Ministère des Sports, communiqué du 28/10/2019

 

« Jamais la Ligue n’a autant travaillé qu’au cours de ces deux ou trois dernières années sur les discriminations » (N. Boy de la Tour, LFP)

• «  Sur le sujet des discriminations, je pense que jamais la Ligue n’a autant travaillé qu’au cours de ces deux ou trois dernières années. C’est un sujet de longue haleine, il serait illusoire de penser qu’on va changer les choses d’un coup de baguette magique.

• Nous avons mis en place un plan d’action avec l’Association nationale des supporters et les associations LGBT pour avancer au niveau local et avoir des sessions de sensibilisation qui permettront aux supporters de mieux comprendre pourquoi les mots qui sont employés de temps en temps peuvent blesser.

• Il y a souvent un écart de perception entre ce qui peut être dit et la façon dont c’est perçu. Comme la ministre des Sports l’a dit, ces discriminations dépassent largement le cadre du sport, ce sont des faits de société, mais l’exposition médiatique et le devoir d’exemplarité du football font que nous devons prendre part au combat. Nous prenons donc part à ce combat pour faire évoluer les mentalités et faire en sorte qu’on arrive à une société plus inclusive et plus tolérante. »
━━━━━━━━━━━━━━━━━━━━
VOTRE OBJECTIF » Dans le communiqué, reprenez le passage qui commence par « Ministère des Sports, communiqué » et se poursuit jusqu'à « de la Tour, LFP) », en substituant « Fédération » à « Ligue ».
━━━━━━━━━━━━━━━━━━━━
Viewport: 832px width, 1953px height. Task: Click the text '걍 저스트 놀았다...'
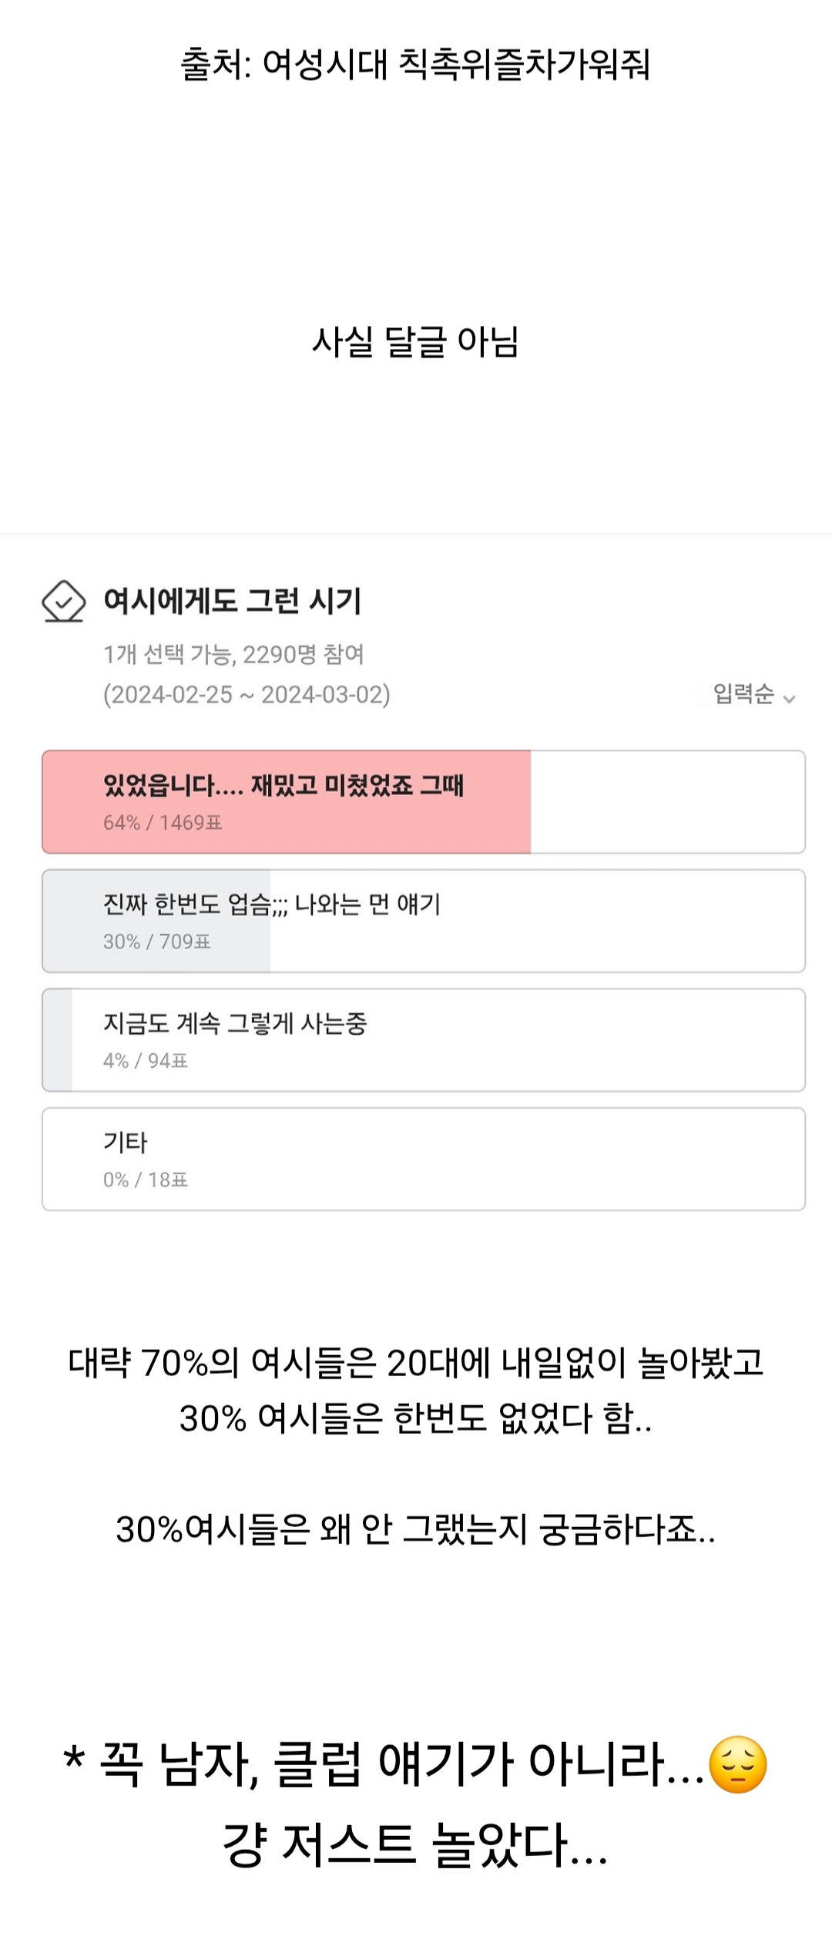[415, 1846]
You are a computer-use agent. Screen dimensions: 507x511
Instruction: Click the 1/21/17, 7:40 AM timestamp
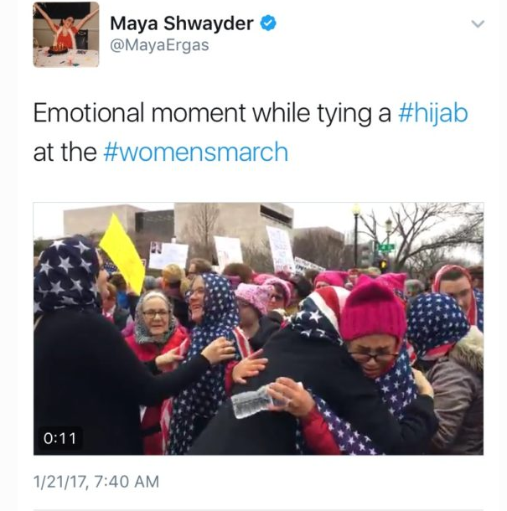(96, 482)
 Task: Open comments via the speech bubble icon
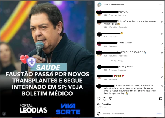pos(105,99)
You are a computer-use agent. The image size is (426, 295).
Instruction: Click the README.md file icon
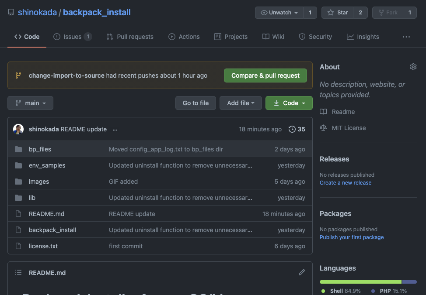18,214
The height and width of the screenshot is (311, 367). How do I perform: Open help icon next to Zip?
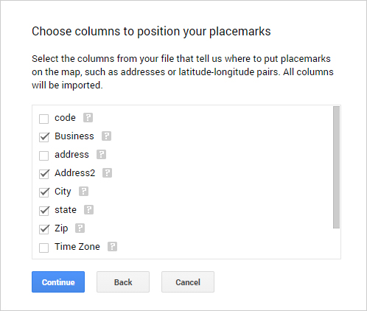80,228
━━━━━━━━━━━━━━━━━━━━
CORRIGÉ »
Ministère des Sports, communiqué du 28/10/2019

 

« Jamais la Fédération n’a autant travaillé qu’au cours de ces deux ou trois dernières années sur les discriminations » (N. Boy de la Tour, LFP)